[[ Exercise inputs open ]]

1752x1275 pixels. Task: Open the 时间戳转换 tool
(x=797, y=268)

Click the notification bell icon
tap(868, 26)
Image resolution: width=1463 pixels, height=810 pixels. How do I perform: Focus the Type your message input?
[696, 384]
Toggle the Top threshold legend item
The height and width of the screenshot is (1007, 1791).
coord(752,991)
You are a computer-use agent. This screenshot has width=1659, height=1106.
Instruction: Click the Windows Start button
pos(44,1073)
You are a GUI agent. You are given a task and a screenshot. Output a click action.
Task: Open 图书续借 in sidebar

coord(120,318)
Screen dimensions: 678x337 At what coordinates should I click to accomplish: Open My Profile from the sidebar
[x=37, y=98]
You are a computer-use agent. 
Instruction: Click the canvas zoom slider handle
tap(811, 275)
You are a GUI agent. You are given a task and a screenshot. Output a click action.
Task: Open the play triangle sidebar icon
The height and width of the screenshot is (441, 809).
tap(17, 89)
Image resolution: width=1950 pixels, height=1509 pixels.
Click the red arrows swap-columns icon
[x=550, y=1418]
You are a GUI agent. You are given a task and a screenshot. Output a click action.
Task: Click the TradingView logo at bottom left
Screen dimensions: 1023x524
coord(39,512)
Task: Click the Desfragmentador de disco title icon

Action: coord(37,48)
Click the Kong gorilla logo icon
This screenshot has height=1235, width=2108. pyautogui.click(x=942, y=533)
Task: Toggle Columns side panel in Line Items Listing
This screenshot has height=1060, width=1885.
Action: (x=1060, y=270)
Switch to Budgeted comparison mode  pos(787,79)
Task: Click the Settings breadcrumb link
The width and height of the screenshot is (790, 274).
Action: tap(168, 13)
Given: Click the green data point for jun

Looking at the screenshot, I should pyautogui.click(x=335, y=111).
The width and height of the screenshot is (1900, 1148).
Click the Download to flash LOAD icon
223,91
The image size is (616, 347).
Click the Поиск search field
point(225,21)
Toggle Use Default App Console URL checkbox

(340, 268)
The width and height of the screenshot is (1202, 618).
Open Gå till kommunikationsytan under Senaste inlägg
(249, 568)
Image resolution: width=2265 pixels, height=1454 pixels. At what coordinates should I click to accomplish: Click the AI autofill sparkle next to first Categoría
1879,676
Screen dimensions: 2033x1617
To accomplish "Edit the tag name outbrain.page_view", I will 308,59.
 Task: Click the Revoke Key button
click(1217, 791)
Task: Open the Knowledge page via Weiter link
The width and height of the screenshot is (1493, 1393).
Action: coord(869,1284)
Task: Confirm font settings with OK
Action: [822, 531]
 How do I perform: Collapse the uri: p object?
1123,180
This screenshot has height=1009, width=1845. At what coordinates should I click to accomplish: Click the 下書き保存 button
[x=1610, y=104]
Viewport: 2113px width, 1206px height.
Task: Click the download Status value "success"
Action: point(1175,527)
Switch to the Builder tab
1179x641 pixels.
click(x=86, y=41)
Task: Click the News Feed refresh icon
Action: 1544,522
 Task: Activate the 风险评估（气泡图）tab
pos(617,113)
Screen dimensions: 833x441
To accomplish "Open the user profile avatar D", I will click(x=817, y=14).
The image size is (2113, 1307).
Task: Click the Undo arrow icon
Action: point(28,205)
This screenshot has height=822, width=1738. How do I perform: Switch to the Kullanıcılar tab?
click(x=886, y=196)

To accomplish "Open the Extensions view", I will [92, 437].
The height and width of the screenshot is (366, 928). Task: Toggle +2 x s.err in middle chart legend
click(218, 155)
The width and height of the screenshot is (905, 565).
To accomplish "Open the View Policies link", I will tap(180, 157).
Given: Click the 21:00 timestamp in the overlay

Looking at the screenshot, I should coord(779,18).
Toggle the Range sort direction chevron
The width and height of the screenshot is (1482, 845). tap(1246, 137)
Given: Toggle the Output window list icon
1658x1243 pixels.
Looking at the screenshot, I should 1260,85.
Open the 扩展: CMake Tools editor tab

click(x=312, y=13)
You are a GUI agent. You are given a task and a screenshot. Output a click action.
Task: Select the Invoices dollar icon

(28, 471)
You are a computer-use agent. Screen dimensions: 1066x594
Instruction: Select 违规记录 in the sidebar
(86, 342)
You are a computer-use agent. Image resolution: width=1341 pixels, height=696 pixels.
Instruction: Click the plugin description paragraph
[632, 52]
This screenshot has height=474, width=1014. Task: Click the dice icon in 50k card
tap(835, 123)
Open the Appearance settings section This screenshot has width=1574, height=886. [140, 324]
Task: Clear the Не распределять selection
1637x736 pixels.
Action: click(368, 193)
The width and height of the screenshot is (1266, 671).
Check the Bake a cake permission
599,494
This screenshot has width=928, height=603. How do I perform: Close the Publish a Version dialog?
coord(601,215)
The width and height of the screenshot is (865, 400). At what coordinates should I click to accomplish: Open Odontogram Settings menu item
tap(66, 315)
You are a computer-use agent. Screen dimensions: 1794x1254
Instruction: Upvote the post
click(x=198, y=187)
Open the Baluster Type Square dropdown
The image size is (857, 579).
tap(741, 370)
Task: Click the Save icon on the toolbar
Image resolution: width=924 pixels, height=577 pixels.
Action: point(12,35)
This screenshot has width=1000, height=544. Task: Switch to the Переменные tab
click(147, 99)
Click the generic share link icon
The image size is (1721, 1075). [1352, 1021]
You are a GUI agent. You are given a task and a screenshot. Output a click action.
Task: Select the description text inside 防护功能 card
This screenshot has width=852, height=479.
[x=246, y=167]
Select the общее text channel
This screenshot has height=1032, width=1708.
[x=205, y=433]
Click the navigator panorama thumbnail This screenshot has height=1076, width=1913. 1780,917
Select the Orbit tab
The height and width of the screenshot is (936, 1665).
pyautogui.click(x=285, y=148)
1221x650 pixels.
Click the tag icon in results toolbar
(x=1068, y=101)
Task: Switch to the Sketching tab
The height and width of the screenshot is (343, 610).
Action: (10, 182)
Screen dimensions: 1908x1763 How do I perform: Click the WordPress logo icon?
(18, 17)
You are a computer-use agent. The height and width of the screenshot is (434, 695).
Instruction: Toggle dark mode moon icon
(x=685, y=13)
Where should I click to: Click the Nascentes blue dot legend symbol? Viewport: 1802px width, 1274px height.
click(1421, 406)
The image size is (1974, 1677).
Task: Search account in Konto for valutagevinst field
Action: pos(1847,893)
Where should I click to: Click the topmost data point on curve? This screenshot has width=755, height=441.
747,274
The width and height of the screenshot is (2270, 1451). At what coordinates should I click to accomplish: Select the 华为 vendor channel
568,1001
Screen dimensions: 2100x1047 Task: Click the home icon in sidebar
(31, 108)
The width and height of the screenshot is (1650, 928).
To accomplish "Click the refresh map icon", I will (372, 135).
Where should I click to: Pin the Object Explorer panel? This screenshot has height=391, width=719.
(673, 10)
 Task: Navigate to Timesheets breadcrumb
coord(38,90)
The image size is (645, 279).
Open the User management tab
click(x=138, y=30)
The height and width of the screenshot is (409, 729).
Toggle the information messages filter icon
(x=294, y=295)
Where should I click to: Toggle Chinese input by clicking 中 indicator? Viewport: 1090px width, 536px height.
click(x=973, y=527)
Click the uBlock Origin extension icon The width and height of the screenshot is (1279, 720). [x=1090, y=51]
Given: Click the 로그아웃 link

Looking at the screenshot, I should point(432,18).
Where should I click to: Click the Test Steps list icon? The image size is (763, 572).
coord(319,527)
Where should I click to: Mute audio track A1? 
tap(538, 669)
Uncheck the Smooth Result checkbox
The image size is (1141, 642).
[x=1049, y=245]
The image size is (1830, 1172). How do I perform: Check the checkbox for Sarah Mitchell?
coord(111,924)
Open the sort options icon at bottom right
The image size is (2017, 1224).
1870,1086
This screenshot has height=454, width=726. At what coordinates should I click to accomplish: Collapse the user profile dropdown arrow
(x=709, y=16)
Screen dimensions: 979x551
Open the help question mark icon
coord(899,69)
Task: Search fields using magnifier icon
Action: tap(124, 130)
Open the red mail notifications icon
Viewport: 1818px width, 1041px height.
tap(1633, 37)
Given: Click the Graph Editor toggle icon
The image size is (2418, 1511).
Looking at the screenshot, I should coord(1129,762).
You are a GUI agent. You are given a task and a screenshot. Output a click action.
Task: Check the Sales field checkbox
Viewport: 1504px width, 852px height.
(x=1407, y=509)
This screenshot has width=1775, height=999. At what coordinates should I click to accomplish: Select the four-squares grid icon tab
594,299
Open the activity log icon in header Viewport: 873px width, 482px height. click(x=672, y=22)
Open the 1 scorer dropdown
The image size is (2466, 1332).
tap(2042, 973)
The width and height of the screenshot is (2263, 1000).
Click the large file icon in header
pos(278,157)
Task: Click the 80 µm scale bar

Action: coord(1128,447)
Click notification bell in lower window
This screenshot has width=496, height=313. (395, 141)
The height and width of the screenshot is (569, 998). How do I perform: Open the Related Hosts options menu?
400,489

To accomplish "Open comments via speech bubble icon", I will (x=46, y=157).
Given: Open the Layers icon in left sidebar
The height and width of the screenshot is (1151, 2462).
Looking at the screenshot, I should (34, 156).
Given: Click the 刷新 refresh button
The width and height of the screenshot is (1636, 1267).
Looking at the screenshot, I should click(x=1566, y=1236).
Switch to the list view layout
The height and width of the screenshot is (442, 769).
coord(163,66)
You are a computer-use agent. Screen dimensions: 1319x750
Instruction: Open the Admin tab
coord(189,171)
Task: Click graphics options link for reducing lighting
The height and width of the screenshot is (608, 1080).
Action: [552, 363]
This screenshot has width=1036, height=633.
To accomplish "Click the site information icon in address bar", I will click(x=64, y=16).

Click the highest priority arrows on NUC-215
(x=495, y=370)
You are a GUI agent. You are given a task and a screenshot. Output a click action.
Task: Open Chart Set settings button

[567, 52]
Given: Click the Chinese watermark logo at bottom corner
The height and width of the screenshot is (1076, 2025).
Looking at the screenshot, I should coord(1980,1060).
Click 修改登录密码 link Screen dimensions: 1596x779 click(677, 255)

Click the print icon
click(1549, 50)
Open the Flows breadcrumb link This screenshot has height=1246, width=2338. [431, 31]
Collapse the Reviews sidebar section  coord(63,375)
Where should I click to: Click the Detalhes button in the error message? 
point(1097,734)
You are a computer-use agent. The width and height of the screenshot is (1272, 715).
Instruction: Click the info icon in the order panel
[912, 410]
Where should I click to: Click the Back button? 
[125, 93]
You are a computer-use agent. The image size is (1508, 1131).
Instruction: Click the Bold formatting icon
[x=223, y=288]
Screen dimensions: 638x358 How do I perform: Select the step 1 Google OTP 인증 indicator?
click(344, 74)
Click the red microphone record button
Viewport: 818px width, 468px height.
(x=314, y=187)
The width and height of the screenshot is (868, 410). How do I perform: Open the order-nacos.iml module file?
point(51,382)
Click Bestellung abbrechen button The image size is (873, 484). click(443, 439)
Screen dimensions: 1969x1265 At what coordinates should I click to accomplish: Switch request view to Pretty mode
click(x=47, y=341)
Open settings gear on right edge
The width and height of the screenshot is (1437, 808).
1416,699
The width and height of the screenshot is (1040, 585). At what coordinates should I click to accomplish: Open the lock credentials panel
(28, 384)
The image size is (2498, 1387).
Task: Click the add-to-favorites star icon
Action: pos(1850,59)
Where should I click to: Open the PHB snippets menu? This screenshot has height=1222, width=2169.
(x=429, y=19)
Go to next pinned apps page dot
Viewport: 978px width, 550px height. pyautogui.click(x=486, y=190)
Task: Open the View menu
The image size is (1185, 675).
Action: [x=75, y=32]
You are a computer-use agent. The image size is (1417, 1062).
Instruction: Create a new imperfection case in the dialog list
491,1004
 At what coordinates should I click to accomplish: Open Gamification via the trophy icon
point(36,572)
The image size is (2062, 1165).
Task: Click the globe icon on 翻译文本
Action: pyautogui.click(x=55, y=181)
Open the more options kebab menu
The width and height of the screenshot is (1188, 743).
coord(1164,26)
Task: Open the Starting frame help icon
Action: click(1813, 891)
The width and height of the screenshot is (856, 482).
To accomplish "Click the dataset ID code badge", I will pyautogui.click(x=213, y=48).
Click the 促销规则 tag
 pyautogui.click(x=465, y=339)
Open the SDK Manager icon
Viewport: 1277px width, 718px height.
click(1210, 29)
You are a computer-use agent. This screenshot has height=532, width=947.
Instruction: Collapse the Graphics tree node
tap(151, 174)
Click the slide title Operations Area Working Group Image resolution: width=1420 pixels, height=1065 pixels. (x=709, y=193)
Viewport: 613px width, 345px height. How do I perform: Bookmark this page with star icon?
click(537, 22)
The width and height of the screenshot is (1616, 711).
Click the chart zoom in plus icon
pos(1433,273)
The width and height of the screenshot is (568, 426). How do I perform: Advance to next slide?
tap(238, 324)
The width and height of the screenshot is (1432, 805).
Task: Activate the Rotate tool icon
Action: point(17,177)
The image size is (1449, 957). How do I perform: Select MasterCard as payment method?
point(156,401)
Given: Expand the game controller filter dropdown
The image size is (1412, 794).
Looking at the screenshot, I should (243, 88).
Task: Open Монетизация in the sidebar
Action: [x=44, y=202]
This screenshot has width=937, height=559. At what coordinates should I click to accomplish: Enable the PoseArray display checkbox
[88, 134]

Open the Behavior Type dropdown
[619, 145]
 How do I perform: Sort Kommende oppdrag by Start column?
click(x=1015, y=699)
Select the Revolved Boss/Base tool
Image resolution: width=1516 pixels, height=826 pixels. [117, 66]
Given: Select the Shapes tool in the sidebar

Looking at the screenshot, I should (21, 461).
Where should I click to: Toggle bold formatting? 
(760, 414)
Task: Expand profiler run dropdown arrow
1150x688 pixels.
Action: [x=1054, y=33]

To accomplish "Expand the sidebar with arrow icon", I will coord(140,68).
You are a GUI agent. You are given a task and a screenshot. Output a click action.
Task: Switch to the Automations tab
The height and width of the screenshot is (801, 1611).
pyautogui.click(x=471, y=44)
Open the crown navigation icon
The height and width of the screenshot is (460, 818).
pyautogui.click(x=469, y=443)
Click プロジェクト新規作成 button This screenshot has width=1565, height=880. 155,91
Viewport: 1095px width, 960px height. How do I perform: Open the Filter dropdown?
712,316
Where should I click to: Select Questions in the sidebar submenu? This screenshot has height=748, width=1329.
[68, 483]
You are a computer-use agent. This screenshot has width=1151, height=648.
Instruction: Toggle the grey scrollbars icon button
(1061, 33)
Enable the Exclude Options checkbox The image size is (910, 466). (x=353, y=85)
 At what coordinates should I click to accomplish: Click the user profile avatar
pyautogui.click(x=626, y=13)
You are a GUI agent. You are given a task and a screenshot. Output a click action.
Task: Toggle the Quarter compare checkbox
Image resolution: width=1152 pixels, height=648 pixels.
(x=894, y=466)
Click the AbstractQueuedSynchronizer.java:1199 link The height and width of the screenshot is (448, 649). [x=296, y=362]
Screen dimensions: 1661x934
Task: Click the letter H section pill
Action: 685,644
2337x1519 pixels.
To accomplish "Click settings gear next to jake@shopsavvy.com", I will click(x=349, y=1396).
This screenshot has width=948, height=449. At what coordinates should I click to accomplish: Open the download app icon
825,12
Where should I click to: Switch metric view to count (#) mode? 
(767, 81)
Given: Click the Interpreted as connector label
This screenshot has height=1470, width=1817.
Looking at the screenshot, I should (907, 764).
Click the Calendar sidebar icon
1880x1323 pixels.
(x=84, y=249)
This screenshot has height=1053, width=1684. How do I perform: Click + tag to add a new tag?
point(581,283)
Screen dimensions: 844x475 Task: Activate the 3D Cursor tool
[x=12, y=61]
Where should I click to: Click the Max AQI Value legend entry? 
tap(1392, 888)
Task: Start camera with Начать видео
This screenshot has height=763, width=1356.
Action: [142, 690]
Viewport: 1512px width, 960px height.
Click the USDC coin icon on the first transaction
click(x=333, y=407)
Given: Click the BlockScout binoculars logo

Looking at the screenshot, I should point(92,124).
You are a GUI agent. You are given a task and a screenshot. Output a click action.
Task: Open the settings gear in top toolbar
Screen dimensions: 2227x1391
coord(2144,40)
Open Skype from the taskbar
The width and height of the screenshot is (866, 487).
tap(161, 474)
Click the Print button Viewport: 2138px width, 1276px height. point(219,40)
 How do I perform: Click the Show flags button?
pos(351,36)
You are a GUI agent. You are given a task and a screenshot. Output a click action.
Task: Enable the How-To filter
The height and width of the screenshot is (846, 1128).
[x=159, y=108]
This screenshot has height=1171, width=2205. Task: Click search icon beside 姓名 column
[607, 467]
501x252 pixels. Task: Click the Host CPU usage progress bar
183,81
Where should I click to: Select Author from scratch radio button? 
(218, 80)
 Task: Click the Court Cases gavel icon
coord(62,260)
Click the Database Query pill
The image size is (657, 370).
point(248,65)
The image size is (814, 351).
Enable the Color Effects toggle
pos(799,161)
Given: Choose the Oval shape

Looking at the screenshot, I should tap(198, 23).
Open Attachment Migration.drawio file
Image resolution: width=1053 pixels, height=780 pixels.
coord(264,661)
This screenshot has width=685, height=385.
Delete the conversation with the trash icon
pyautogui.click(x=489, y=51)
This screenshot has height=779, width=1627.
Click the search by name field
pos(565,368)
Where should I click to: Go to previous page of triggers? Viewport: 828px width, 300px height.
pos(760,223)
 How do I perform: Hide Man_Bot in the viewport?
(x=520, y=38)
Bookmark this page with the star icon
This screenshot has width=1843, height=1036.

[[ Exercise inputs closed ]]

**Exercise instructions:** In the data above, find the line that contains "Open Gå till" and the line that contains "You are a computer-use agent. Screen dimensions: 1066x594". Repeat exactly those lines and every line between them, and only those.

**Answer below:**
Open Gå till kommunikationsytan under Senaste inlägg
(249, 568)
Image resolution: width=2265 pixels, height=1454 pixels. At what coordinates should I click to accomplish: Click the AI autofill sparkle next to first Categoría
1879,676
Screen dimensions: 2033x1617
To accomplish "Edit the tag name outbrain.page_view", I will 308,59.
 Task: Click the Revoke Key button
click(1217, 791)
Task: Open the Knowledge page via Weiter link
The width and height of the screenshot is (1493, 1393).
Action: coord(869,1284)
Task: Confirm font settings with OK
Action: [822, 531]
 How do I perform: Collapse the uri: p object?
1123,180
This screenshot has height=1009, width=1845. At what coordinates should I click to accomplish: Click the 下書き保存 button
[x=1610, y=104]
Viewport: 2113px width, 1206px height.
Task: Click the download Status value "success"
Action: point(1175,527)
Switch to the Builder tab
1179x641 pixels.
click(x=86, y=41)
Task: Click the News Feed refresh icon
Action: 1544,522
 Task: Activate the 风险评估（气泡图）tab
pos(617,113)
Screen dimensions: 833x441
To accomplish "Open the user profile avatar D", I will click(x=817, y=14).
The image size is (2113, 1307).
Task: Click the Undo arrow icon
Action: point(28,205)
This screenshot has height=822, width=1738. How do I perform: Switch to the Kullanıcılar tab?
click(x=886, y=196)

To accomplish "Open the Extensions view", I will [92, 437].
The height and width of the screenshot is (366, 928). Task: Toggle +2 x s.err in middle chart legend
click(218, 155)
The width and height of the screenshot is (905, 565).
To accomplish "Open the View Policies link", I will tap(180, 157).
Given: Click the 21:00 timestamp in the overlay

Looking at the screenshot, I should coord(779,18).
Toggle the Range sort direction chevron
The width and height of the screenshot is (1482, 845). tap(1246, 137)
Given: Toggle the Output window list icon
1658x1243 pixels.
Looking at the screenshot, I should 1260,85.
Open the 扩展: CMake Tools editor tab

click(x=312, y=13)
You are a GUI agent. You are given a task and a screenshot. Output a click action.
Task: Select the Invoices dollar icon

(28, 471)
You are a computer-use agent. Screen dimensions: 1066x594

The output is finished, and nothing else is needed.